━━━━━ Document text

What a forty-eight hours we had at Association of Learned & Professional Society Publishers (ALPSP) Annual Conference and Innovation Award last week!

Scite.ai were worthy winners of the ALPSP Annual Innovation Award. scite.ai is a platform to evaluate the reliability of scientific claims. It’s deep learning models, combined with a network of experts, automatically extract and classify references to a scientific claim (citations) as supporting, contradicting, or mentioning. David Sommer, Chair of the Judges, said: ‘Scite is important because it addresses the key challenges of trust and reproducibility by offering the reader an easy way to understand the context of a piece of research, without adding to the workflow for the researcher.’

67 Bricks was proud to be among the final four shortlisted (pictured below with Scite.ai), who beat a strong list to get to the latter stages.  Our project with client BMJ Best Practice ‘Reinventing Medical Information for the Digital Age’ – updating the heritage brand’s flagship clinical tool used by thousands of clinicians around the world at point of care – received great feedback from the judges, and we thank the entire team at BMJ  for their incredible work on this.  We were also lucky enough to get a nod from another client during the programme – Stephen Wilkes of The Royal Society of Chemistry, who presented on the Royal Society of Chemistry’s new OA Licensing System, credited 67 Bricks as a partner of excellence.

Some critical conversations took place in Windsor and we enjoyed catching up with associates and friends both old and new.

67 Bricks’ Jennifer Schivas said: “The scholarly publishing industry is simmering with change right now.  Inclusion and innovation were key themes at ALPSP and the event was buzzing with ideas.  67 Bricks is proud to be part of the wave of companies who show that data and technology can help publishers do incredible things for their users.”

━━━━━━━━━━
━━━━━ Entries shown

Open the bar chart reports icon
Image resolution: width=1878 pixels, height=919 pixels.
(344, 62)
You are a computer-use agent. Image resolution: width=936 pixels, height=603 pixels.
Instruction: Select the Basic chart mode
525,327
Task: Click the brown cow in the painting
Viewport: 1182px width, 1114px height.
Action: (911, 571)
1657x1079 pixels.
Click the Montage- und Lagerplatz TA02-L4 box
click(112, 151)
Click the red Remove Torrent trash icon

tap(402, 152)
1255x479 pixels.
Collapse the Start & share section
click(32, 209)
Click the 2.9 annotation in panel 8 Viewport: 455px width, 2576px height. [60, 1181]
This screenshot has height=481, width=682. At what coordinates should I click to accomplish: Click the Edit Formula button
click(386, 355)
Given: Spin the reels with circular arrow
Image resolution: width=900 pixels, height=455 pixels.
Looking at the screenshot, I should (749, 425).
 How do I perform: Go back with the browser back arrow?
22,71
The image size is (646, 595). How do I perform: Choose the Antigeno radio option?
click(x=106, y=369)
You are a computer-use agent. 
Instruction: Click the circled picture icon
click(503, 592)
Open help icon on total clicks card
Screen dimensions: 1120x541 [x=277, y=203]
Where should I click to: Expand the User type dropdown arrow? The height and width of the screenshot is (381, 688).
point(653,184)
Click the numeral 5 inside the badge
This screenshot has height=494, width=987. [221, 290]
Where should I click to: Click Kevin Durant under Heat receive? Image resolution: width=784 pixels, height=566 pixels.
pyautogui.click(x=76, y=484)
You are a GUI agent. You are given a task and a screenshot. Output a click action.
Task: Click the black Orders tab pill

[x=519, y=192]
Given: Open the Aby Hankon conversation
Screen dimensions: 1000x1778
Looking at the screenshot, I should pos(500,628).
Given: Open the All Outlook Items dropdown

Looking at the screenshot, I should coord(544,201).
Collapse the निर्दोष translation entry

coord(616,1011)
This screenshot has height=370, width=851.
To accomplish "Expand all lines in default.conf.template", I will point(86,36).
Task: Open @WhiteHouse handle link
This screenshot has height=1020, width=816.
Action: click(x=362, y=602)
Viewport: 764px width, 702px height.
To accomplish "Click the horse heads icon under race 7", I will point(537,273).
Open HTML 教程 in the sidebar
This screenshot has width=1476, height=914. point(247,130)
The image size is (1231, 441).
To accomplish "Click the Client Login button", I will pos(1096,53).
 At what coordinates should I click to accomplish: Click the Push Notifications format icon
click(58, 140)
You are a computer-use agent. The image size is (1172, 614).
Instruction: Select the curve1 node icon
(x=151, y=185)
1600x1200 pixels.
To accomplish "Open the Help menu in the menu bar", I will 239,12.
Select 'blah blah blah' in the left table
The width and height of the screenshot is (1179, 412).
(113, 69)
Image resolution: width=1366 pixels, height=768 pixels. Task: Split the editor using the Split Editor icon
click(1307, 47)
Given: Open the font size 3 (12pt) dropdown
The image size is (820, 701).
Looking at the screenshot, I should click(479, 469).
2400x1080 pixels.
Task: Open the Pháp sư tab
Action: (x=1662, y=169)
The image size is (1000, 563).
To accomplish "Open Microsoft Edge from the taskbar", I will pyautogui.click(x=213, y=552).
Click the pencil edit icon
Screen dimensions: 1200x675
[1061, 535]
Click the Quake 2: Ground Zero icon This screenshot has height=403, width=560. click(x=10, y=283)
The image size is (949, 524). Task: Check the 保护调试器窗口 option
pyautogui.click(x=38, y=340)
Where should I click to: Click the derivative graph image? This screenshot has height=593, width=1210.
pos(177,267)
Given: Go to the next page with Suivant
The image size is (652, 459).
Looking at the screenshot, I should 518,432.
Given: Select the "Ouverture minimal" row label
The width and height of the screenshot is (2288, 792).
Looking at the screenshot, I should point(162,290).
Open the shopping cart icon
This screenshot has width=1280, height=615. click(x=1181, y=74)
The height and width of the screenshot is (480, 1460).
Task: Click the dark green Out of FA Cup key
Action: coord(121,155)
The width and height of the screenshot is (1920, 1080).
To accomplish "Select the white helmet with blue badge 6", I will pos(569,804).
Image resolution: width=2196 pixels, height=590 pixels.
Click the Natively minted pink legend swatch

━━━━━━━━━━

**Exercise:** Name every person mentioned by name in the conference text above.

**Response to the task:** David Sommer, Stephen Wilkes, Jennifer Schivas